A typical approach with polygon data of varying size or population density is to normalize the information so more appropriate comparisons can be made. For example, a common strategy is to divide the value of interest by the polygon's population, area, intersection count, or any other seemingly appropriate measure. Once this is done, the mistake is to presume the resulting normalized list can be compared without trouble. To make matters worse, everyday software tools make this (and only this) normalization procedure readily accessible. These lists are quite commonly ranked and subsequent planning decisions are made. However, an important statistical property of this procedure is that low density areas, such as the more rural census blocks or TAZs, will be overrepresented in the tails of the calculated distribution. This is because we expect higher variance in places with less information. Low density zones are equivalent to small samples and, thus, the typical concerns with small samples are particularly relevant.
Kevin discusses why this simple algebraic step can produce erroneous patterns and lead to misguided planning decisions. In addition, Kevin will discuss ways to avoid a connected visualization issue: the common use of choropleth maps to visualize these data leads to disproportionate focus on the areas of the map with larger polygons, which in many cases are the same polygons that receive the most color variation due to statistical problem described above.

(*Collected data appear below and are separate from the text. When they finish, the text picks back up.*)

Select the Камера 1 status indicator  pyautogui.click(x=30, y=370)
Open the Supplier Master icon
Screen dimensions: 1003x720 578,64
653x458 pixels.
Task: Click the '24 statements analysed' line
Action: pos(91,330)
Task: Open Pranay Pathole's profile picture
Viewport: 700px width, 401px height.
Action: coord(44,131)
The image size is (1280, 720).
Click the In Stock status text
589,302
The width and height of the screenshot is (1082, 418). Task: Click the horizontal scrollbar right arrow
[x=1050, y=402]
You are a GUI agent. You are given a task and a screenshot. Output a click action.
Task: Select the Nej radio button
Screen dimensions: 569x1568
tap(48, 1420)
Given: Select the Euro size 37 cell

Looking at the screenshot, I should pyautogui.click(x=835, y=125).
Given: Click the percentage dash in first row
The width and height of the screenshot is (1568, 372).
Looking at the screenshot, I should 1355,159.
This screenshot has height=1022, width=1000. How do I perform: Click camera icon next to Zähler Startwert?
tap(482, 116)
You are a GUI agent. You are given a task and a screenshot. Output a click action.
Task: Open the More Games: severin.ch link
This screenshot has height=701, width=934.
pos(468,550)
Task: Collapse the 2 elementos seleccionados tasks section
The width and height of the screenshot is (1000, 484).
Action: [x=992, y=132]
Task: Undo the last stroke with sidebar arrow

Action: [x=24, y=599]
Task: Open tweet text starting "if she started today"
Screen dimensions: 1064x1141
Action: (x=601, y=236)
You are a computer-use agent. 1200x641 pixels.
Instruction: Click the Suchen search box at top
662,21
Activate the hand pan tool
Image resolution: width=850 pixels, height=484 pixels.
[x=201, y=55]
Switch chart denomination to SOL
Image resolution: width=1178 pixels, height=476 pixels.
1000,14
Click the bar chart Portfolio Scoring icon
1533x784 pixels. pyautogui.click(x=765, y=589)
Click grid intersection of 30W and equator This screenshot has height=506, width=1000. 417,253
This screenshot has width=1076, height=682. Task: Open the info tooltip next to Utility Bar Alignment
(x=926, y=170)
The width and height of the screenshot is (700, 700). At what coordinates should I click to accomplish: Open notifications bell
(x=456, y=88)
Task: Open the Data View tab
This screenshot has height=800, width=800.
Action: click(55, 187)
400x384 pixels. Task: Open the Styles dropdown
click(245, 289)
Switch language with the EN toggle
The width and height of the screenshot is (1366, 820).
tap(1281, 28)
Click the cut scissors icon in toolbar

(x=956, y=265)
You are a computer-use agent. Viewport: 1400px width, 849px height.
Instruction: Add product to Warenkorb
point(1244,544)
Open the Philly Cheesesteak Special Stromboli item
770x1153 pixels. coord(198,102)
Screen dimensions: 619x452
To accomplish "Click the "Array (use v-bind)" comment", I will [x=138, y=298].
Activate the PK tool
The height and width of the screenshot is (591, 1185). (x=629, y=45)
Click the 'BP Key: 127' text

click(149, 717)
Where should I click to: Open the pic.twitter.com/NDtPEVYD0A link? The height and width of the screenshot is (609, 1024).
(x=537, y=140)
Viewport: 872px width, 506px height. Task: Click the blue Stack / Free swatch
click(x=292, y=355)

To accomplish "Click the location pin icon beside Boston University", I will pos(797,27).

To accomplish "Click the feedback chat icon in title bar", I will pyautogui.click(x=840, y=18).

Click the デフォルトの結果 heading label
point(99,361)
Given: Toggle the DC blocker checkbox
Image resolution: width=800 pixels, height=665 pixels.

Kevin M. Hathaway is a Vice President at RSG. He has been with the firm thirteen years working in the areas of statistical modeling and GIS across a number of the firm's disciplines including land use modeling, travel demand, public health research, housing policy, survey research, and environmental impact. He has led large federal, state, and academic research studies in the areas of applied statistics and the use of GIS technologies for data collection. He holds an M.S. from Dartmouth focused in applied statistics.